**Description of the task**
Every line from the one holding "Task: Open JJCC Chile's display name" through the last line of the records must be retyped exactly, and no other line or picture may appear in the copy.

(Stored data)
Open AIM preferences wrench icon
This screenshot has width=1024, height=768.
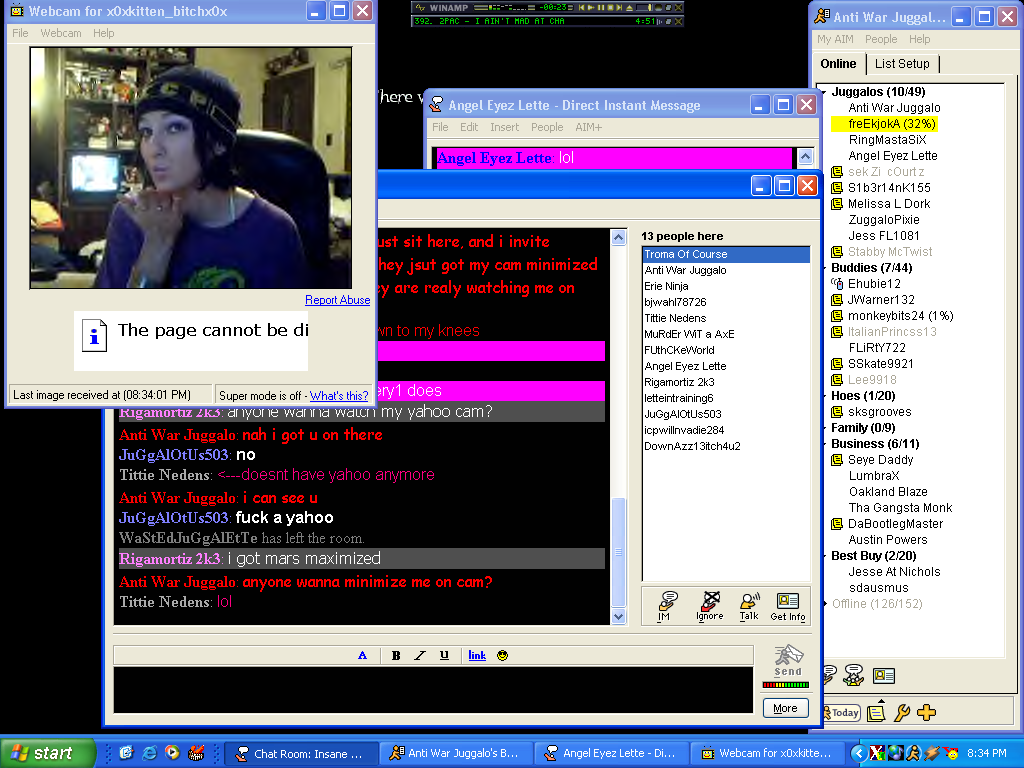(x=901, y=713)
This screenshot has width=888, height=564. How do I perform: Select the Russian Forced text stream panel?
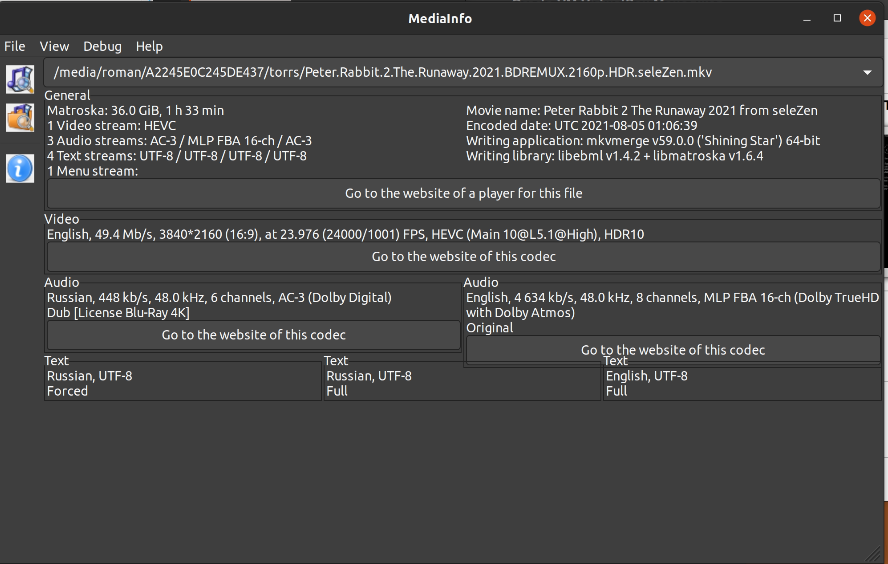[x=182, y=384]
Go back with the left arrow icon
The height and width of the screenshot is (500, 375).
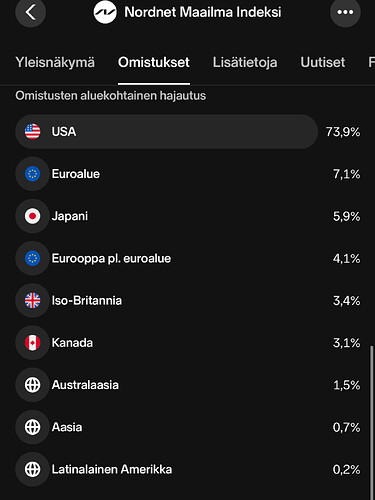coord(30,12)
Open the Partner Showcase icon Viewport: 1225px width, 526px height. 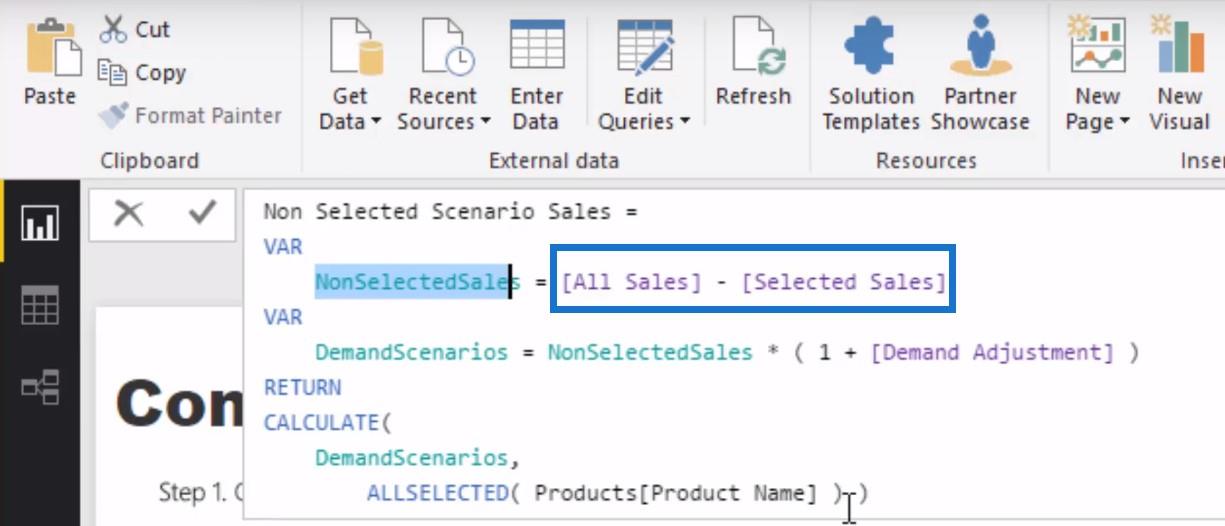[980, 46]
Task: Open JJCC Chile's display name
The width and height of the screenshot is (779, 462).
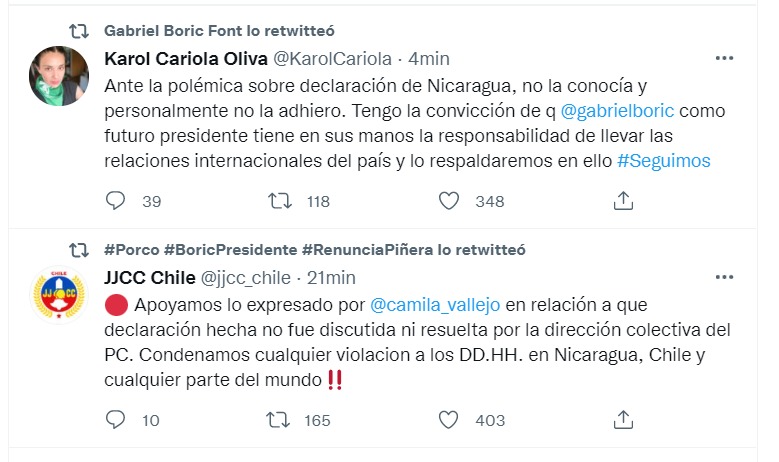Action: [x=149, y=277]
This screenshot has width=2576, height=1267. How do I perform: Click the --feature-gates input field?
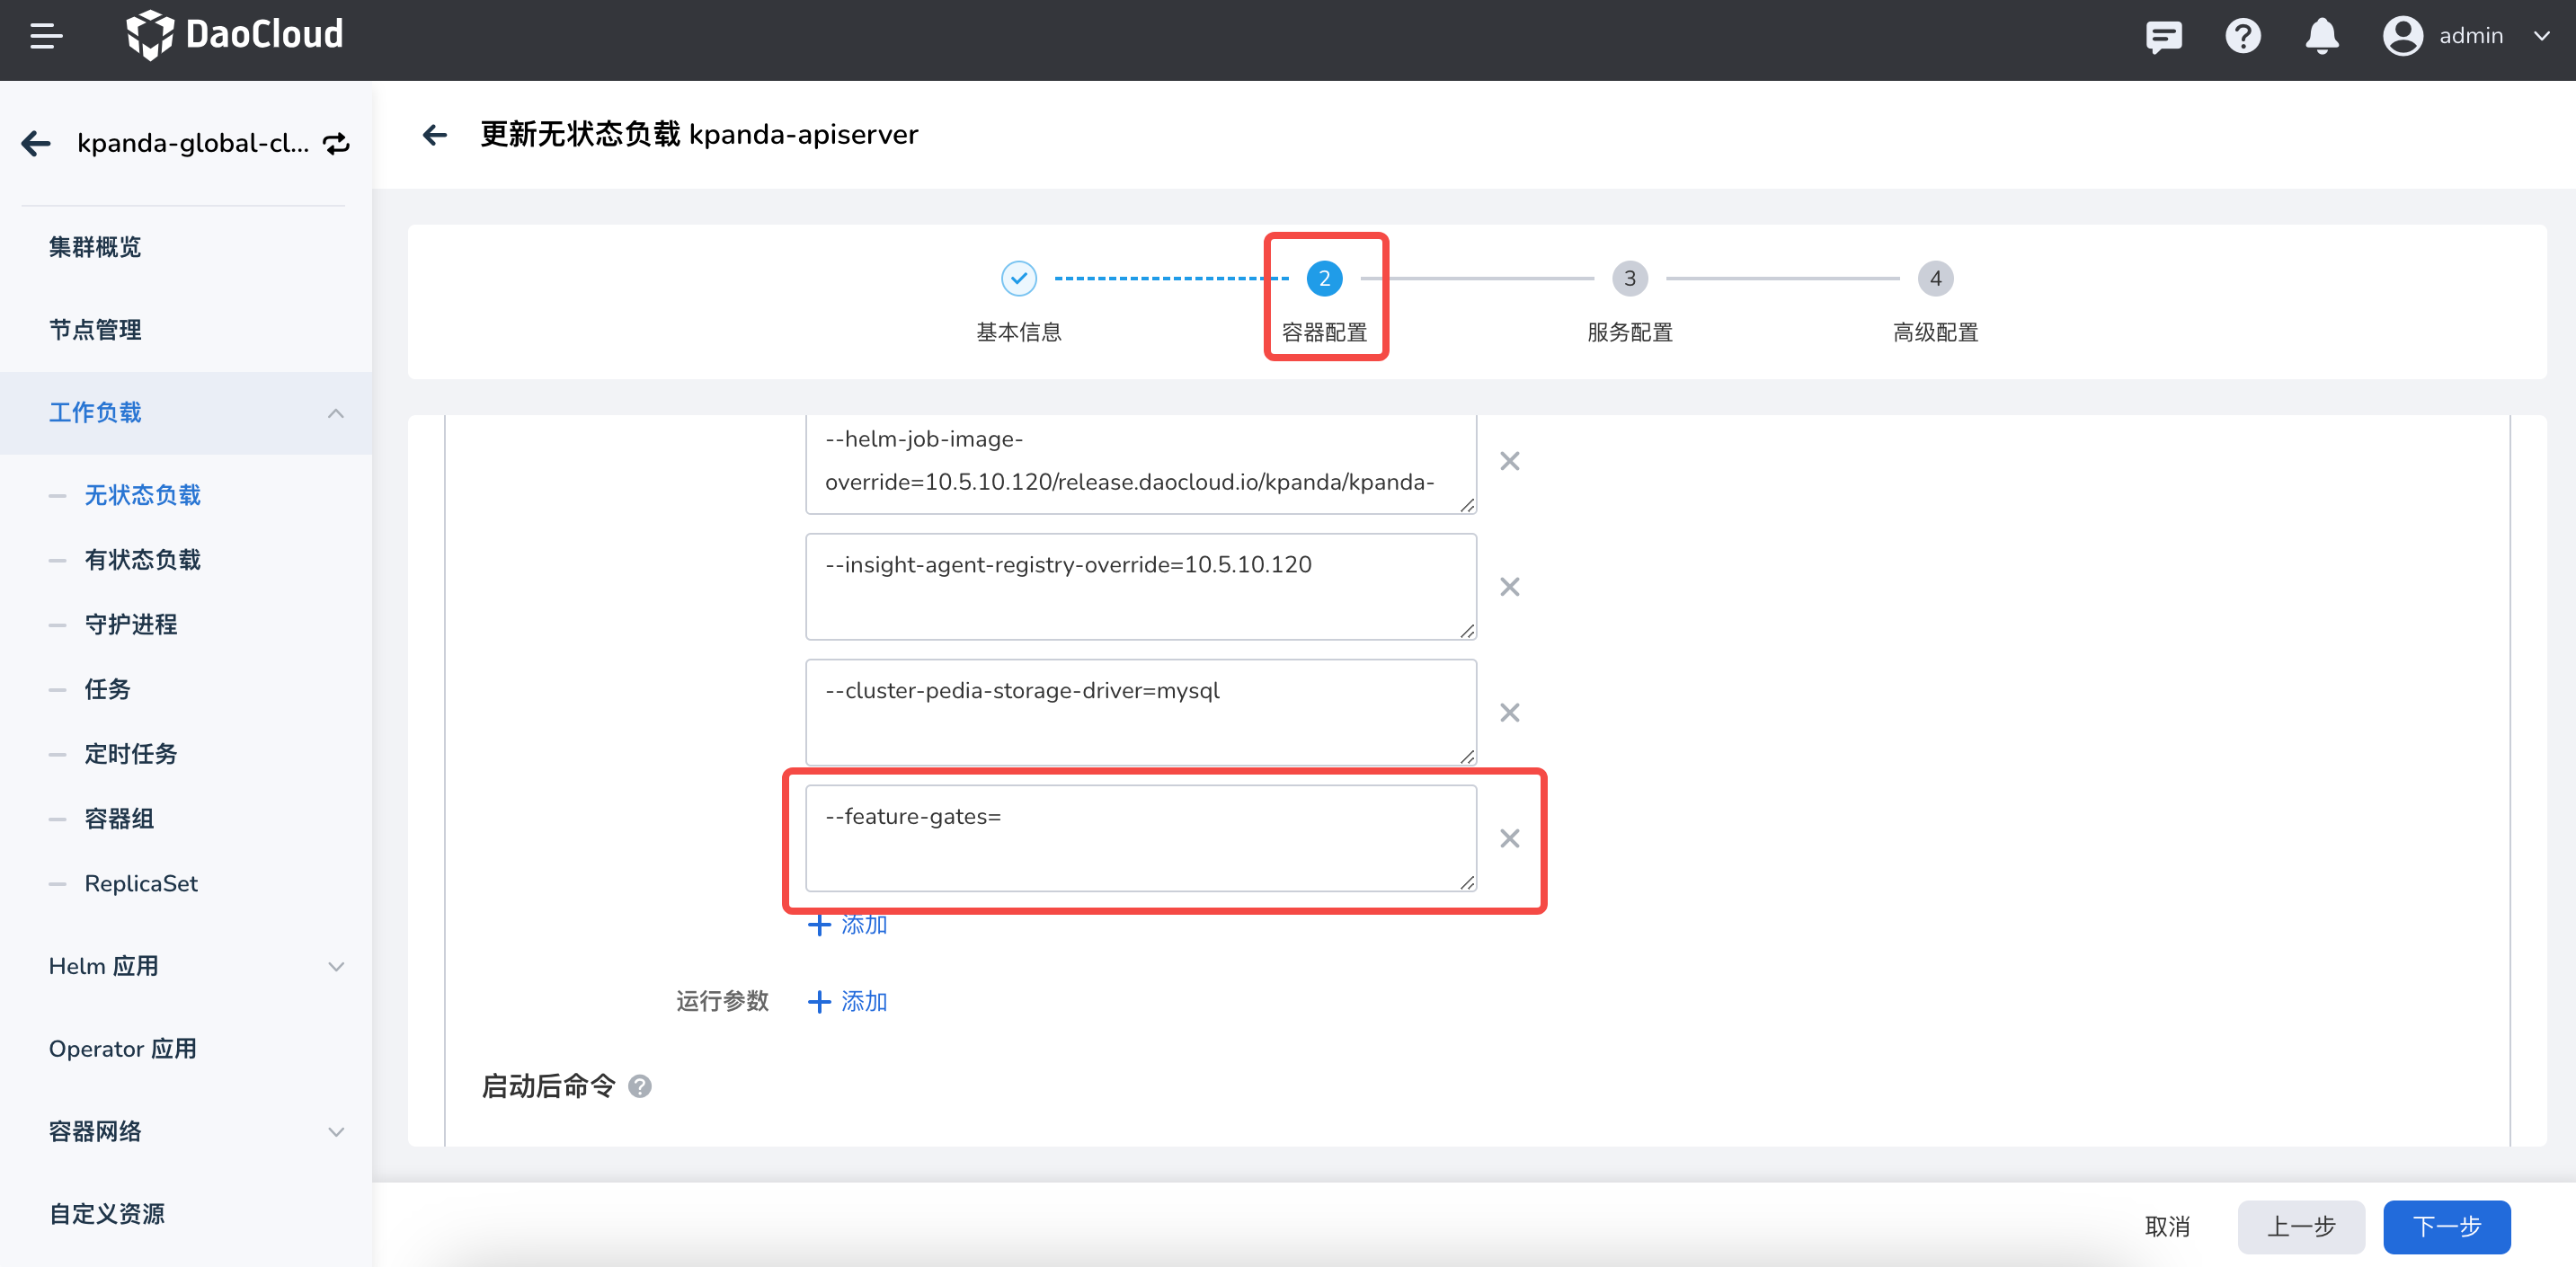pyautogui.click(x=1140, y=838)
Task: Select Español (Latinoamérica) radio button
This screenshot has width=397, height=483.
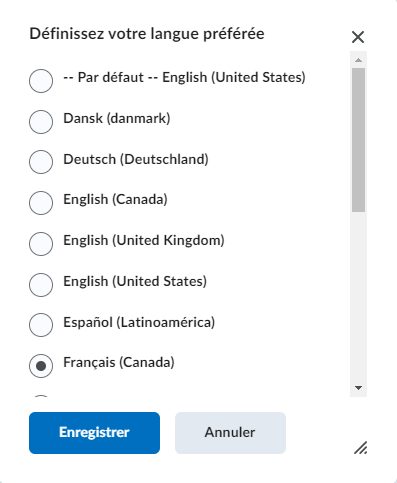Action: (41, 325)
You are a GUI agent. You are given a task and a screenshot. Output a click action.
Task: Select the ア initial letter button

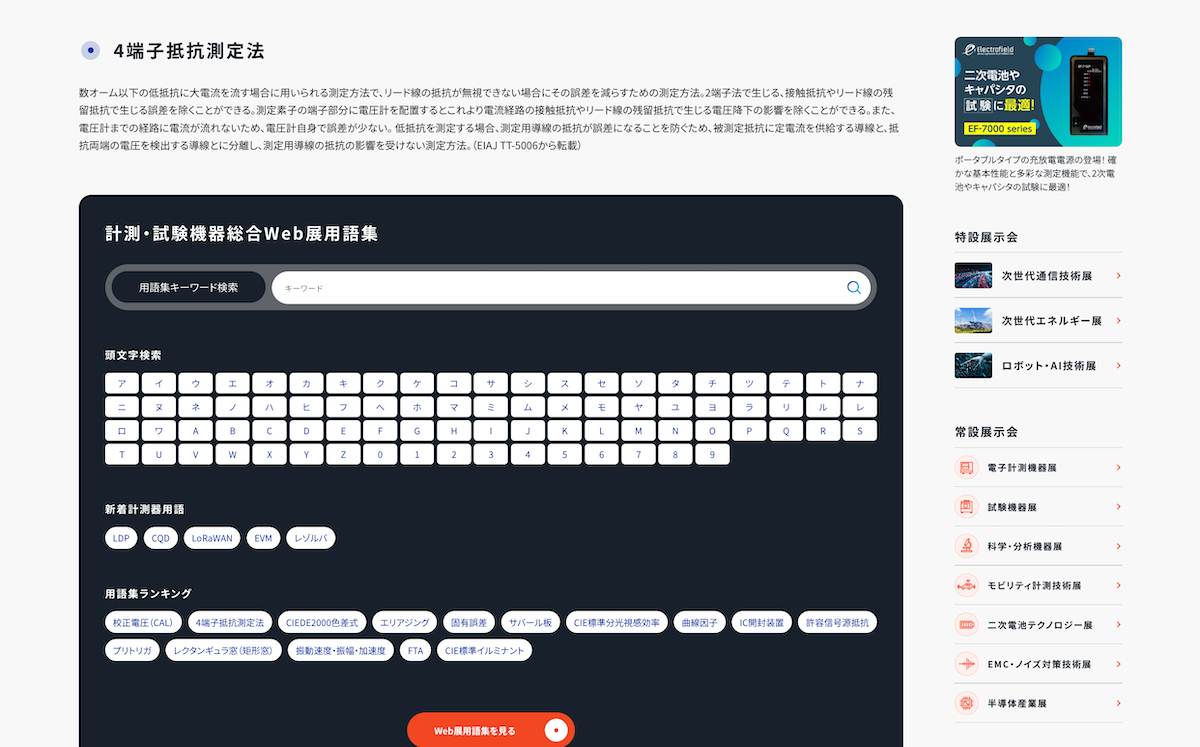(x=122, y=384)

**Output for this exercise**
Task: Open JJCC Chile's display name
The width and height of the screenshot is (779, 462).
Action: [x=149, y=277]
This screenshot has width=2576, height=1267. How do I perform: Click the --feature-gates input field?
pyautogui.click(x=1140, y=838)
Task: Select Español (Latinoamérica) radio button
This screenshot has width=397, height=483.
Action: (41, 325)
You are a GUI agent. You are given a task and a screenshot. Output a click action.
Task: Select the ア initial letter button

(x=122, y=384)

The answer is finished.